Regulatory transposable elements in the encyclopedia of DNA elements

• Published in: Nature communications Vol. 15; no. 1; pp. 7594 - 14
• Main Authors: Du, Alan Y., Chobirko, Jason D., Zhuo, Xiaoyu, Feschotte, Cédric, Wang, Ting
• Format: Journal Article
• Language: English
• Published: London Nature Publishing Group UK 31.08.2024; Nature Publishing Group; Nature Portfolio
• Subjects: 45/15; 45/43; 631/208/200; 631/208/212; 631/208/212/177; 631/208/212/2304; 631/208/212/2305; Animals; Binding sites; Binding Sites - genetics; Deoxyribonucleic acid; DNA; DNA Transposable Elements - genetics; Evolution, Molecular; Genome, Human; Genomes; Humanities and Social Sciences; Humans; Mice; multidisciplinary; Regulatory sequences; Regulatory Sequences, Nucleic Acid - genetics; Science; Science (multidisciplinary); Transcription Factors - genetics; Transcription Factors - metabolism; Transposons
• ISSN: 2041-1723; 2041-1723
• DOI: 10.1038/s41467-024-51921-6

Transposable elements (TEs) comprise ~50% of our genome, but knowledge of how TEs affect genome evolution remains incomplete.

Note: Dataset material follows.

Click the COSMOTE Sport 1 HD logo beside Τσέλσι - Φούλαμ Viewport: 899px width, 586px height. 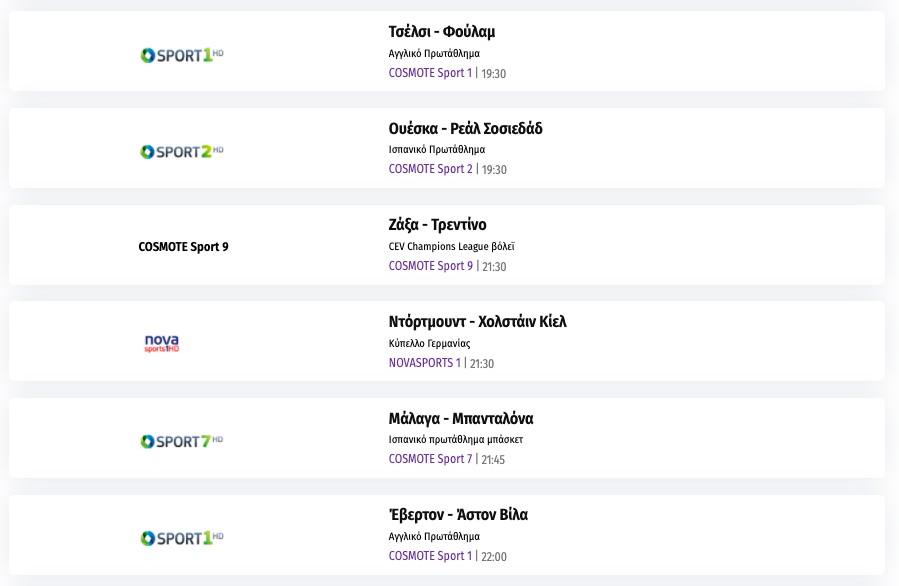click(x=182, y=55)
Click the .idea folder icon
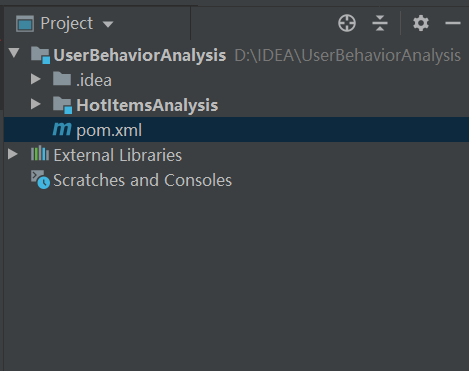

Leveraging ENCODE4 data, we provide the most comprehensive study to date of TE contributions to the regulatory genome. We find 236,181 (~25%) human candidate cis-regulatory elements (cCREs) are TE-derived, with over 90% lineage-specific since the human-mouse split, accounting for 8–36% of lineage-specific cCREs. Except for SINEs, cCRE-associated transcription factor (TF) motifs in TEs are derived from ancestral TE sequence more than expected by chance. We show that TEs may adopt similar regulatory activities of elements near their integration site. Since human-mouse divergence, TEs have contributed 3–56% of TF binding site turnover events across 30 examined TFs. Finally, TE-derived cCREs are similar to non-TE cCREs in terms of MPRA activity and GWAS variant enrichment. Overall, our results substantiate the notion that TEs have played an important role in shaping the human regulatory genome. Half of our genome is transposable elements (TEs), often called junk DNA. Using the latest ENCODE data, the authors find TEs to contribute ~25% of human regulatory elements (REs). TEs can be adopted into new REs or replace old ones during evolution.